2 hours, 10 minutes
Second Run Seats
It's 2003 and Marcus Wright (Sam Worthington, Hart's War) wishes Dr. Serena Kogan (Helena Bonham Carter, Planet of the Apes) would just leave so he can be lethally injected in peace. Fast forward to 2018 and a troop of resistance fighters raid a Skynet research facility, discovering a slew of dissected humans. When their raid goes awry, the only surviving soldier, John Connor (Christian Bale, Equilibrium) is airlifted back to base, but not before meeting with Resistance leaders who reveal to him a new weapon which may cripple the machines.
Let's revisit the Marcus Wright introduction. Thanks to the ten thousand adverts, we all know that Marcus ain't quite "Wright." Instead of saving his revealing history for the second act, director McG (Charlie's Angels) whips out the goods and starts shaking it, killing nearly all mystery surrounding this character. Following that flaccid reveal is nearly two hours of tedium. Things go boom, characters stare a lot, but little of consequence occurs. Don't believe me, ask them:
'Sup. I'm Common (Wanted) and I play Barnes, the brother soldier who stands next to John Connor. I stand around and stare like this in about five scenes. I can't believe I got my SAG card for this?!
You damn well better know me, I'm Michael F'n Ironside (Highlander II)! As Resistance Leader General Ashdown, I give Connor shit for his hella lame ideas. Who cast me as a leader? Everyone knows I get hired to wreck shit or hunt down Douglas Quaid; I don't do talky savior of humanity.
Can you believe I used to date Spider-Man? Now I, Bryce Dallas Howard (The Village), fell for Connor's "I'm the future savior of humanity" line. As his wife Kate, I mostly give advice and look concerned while wearing a belt way above my impregnated belly. Though the world is overrun by machines, one must sport a fashionably high waistline at all times.
Anton Yelchin (Star Trek) here. Am I the only person taking this film seriously? As Kyle Reese I'm the bomb-diggity...if I do say so myself. I just wish my elaborate desert car chase wasn't edited so poorly.
Hi everyone. My name is Jadagrace. I play Kyle Reese's friend Star and I am this many years old. I don't speak, but I go stiff and look scared when a machine draws near. The director told me that there's nothing cuter than a child in peril in post-apocalyptic movies. Don't you agree?
Hey folks, I'm Sam Worthington. I get to play it rough and tough while being confused as to how I have survived lethal injection AND Judgment Day. As more and more is revealed about Marcus, I allow my Australian accent to return. By the climax, I was ready to slip a Terminator on the barbie.

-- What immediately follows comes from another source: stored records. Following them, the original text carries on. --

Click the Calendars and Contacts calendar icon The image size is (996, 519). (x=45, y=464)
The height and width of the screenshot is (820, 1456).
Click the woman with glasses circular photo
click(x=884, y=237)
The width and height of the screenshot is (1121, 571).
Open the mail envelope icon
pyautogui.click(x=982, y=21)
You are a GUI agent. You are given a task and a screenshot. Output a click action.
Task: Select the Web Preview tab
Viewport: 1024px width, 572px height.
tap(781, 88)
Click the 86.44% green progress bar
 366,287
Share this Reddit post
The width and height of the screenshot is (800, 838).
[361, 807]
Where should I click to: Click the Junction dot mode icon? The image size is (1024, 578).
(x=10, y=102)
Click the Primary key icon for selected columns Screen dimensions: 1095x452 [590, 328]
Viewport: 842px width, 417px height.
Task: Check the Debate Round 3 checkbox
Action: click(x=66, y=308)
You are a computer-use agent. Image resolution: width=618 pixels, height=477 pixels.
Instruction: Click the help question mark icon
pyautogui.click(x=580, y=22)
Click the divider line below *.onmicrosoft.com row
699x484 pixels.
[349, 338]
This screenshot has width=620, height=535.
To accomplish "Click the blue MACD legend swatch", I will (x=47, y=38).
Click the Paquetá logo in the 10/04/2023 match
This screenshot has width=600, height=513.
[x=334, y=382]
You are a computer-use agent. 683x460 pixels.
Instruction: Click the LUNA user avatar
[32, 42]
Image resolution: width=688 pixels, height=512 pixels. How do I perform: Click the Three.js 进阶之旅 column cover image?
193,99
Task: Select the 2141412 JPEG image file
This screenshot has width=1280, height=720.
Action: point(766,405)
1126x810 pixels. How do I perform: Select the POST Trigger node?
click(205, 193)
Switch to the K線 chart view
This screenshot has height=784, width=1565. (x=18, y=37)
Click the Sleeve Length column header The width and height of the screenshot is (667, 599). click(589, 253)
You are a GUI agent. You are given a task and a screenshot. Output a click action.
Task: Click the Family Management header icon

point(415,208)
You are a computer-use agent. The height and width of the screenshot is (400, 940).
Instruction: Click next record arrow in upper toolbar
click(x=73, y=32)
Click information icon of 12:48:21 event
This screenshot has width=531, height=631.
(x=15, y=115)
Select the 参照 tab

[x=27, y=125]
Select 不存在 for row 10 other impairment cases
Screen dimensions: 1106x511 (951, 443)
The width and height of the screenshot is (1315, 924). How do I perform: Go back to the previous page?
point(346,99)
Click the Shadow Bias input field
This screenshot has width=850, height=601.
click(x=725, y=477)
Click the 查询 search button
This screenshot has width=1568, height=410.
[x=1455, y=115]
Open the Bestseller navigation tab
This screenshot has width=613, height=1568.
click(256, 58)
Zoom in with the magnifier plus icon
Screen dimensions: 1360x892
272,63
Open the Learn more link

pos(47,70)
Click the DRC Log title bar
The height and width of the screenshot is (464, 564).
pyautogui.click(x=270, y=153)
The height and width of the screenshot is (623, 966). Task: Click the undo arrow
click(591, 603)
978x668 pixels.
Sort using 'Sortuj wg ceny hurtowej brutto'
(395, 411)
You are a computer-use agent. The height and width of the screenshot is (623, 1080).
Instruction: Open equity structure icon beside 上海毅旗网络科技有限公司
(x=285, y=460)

The name's not Boobgood, it's Moon Bloodgood (Street Fighter: The Legend of Chun-Li). I play Blair, the hot one in Connor's ragtag bunch. I may seem hard on the outside, but I yearn for companionship. Marcus looks like a major upgrade to my sybian.
My job as John Connor is difficult. I worry a lot about whether this new weapon will work and if the Resistance leaders' plan is what's best for humanity. Screw the Resistance leaders and screw Skynet! I have my own plan. Now if you'll excuse me, I must reassure the huddled masses of soldiers that they will all be dead unless they believe.
Bring on the Terminators, bitches!
You hire Moon Boobgood and don't even let the twins peak from behind the jacket? Meanwhile, Sam Worthington runs around naked with CGI mud covering his junk to keep the censors happy. A lot of people supposedly die, but we don't see too much of it. There's lots of big robots crafted like Matryoshka dolls that make lots of noise and blow up lots of shit, but they mostly look pretty bad doing it.
Connor versus the machines is an ongoing theme in the Terminator franchise, but you wouldn't know it since he only gets to throw down at the film's beginning and end. The big final battle took Salvation to new heights, not difficult to do since it'd been stinking up the screen until that moment.
The Money Shot
I needed my Terminator spirits lifted after FOX castrated my hopes for a Sarah Connor Chronicles, Season 3. Instead I got two hours and three minutes of actors staring at less than spectacular effects erupt against the dreary, washed out aesthetic. McG delivered a jumbled mess of storytelling and loud stunts that has done little to revitalize the franchise.